# [引用文]
<<<<
新型コロナウイルスの流行しつつあった令和2年1月末頃から徐々に調剤薬局への影響が出始めています。
インバウンドを頼りにしている旅行業界などは著しい業績の悪化の可能性があり、ニュースなどでも取り上げられていますが、医療機関、調剤薬局でもその影響を感じずにはいられません。
目次
医療資材の不足
マスクの不足
ご多聞に漏れずマスクが全く入荷されていません。
1月末日に発注しましたが、予約発注数量も5箱までとされ、3月初旬の現在でも入荷はされていません。
何とか備蓄していた分で当面の職員使用分は確保していますが、患者さんへサービスで渡せる分も販売する分もありません。
「今使っているマスクを分けて欲しい」
そんな方もいますが、仮に職員が感染していた場合に患者さんにうつしてしまうリスクが高くなってしまうので丁重にお断りしているのが現状です。
消毒用アルコールの不足
厳密に言うと、アルコール製剤自体が入荷されません。
消毒用エタノール然り、無水エタノールもそうです。
主に調剤器具の洗浄、消毒、乾燥に使用していますが、このままだと水洗いのみで対応するしかなくなりそうです。
現在は輸液の混合など無菌操作を必要とする調剤は行っていないため、そこまでの重要性はないかもしれませんが、該当する調剤薬局では死活問題になる可能性があります。
医薬品の不足
現時点ではそれほど大きな影響はありませんが、先日のニュースで報道された吸入薬に影響が出ています。
オルベスコ(シクレソニド)の出荷制限
日本感染症学会にて杏林大学から報告書が挙がっています。
この報告がニュースで取り上げられ、翌日より販売されているオルベスコのすべての規格がメーカー出荷制限となりました。
現時点では3例のみの報告であり、過大な期待をするべきではないと思うのですが。
>>>>
# [資料を読む]
(a) 引用文によると、マスクの予約発注数量はいくつまでに制限されたか。
(b) 引用文の「現在は輸液の混合など無菌操作」で始まり「現時点では3例のみの報告であり、過大な期待をするべきではないと思うのですが。」で終わる部分を、一字一句変えずに書き写せ。
次の項目は引用文とは関係がない。

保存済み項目
<<<<
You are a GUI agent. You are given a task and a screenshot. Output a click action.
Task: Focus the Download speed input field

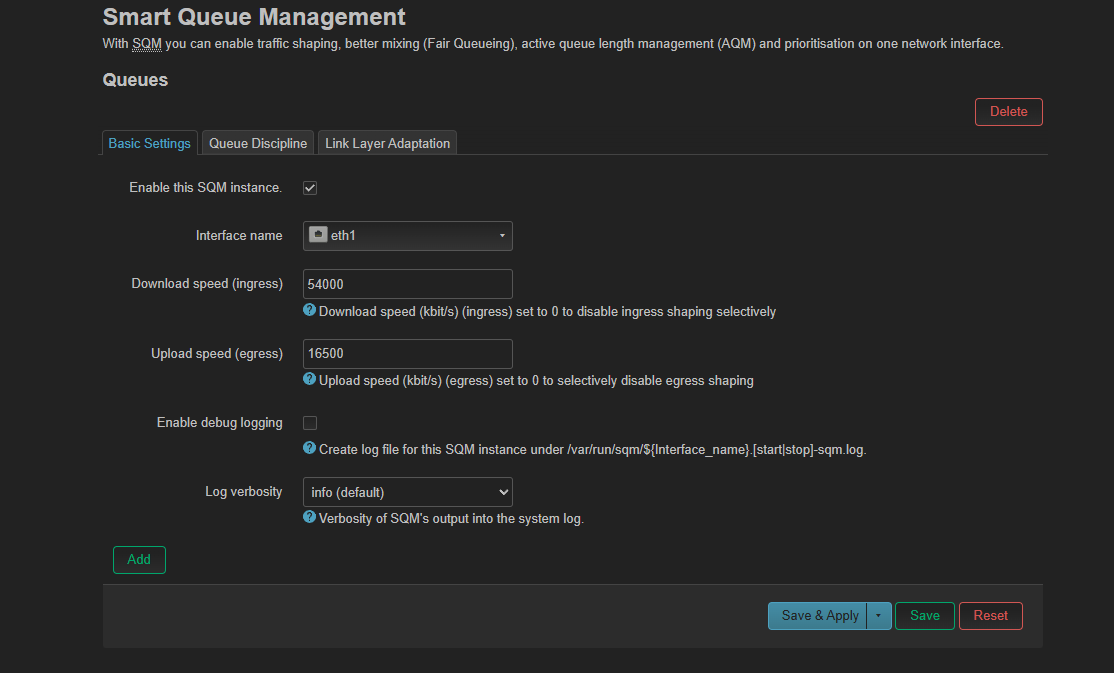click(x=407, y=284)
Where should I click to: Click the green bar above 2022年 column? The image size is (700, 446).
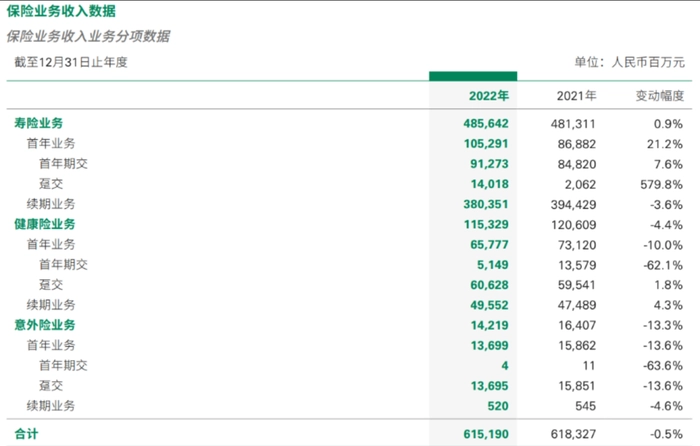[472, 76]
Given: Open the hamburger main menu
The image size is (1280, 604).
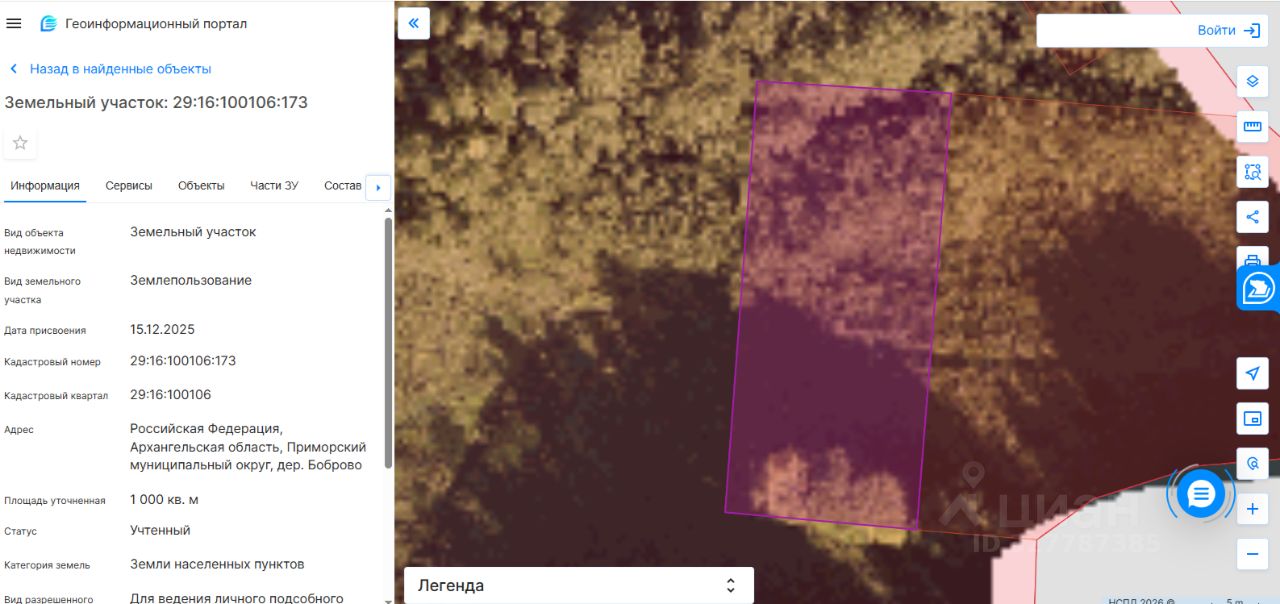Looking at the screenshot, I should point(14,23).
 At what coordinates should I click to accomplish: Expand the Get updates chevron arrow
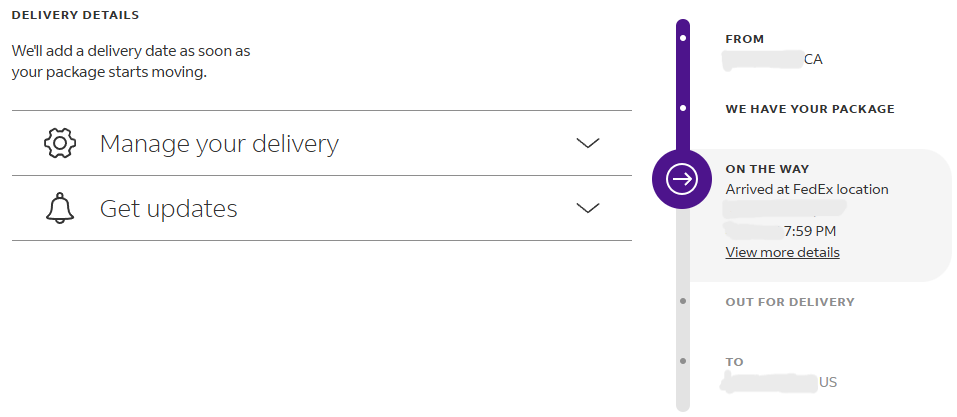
>>>>
# [解答]
(a) 5箱まで。

(b)
現在は輸液の混合など無菌操作を必要とする調剤は行っていないため、そこまでの重要性はないかもしれませんが、該当する調剤薬局では死活問題になる可能性があります。
医薬品の不足
現時点ではそれほど大きな影響はありませんが、先日のニュースで報道された吸入薬に影響が出ています。
オルベスコ(シクレソニド)の出荷制限
日本感染症学会にて杏林大学から報告書が挙がっています。
この報告がニュースで取り上げられ、翌日より販売されているオルベスコのすべての規格がメーカー出荷制限となりました。
現時点では3例のみの報告であり、過大な期待をするべきではないと思うのですが。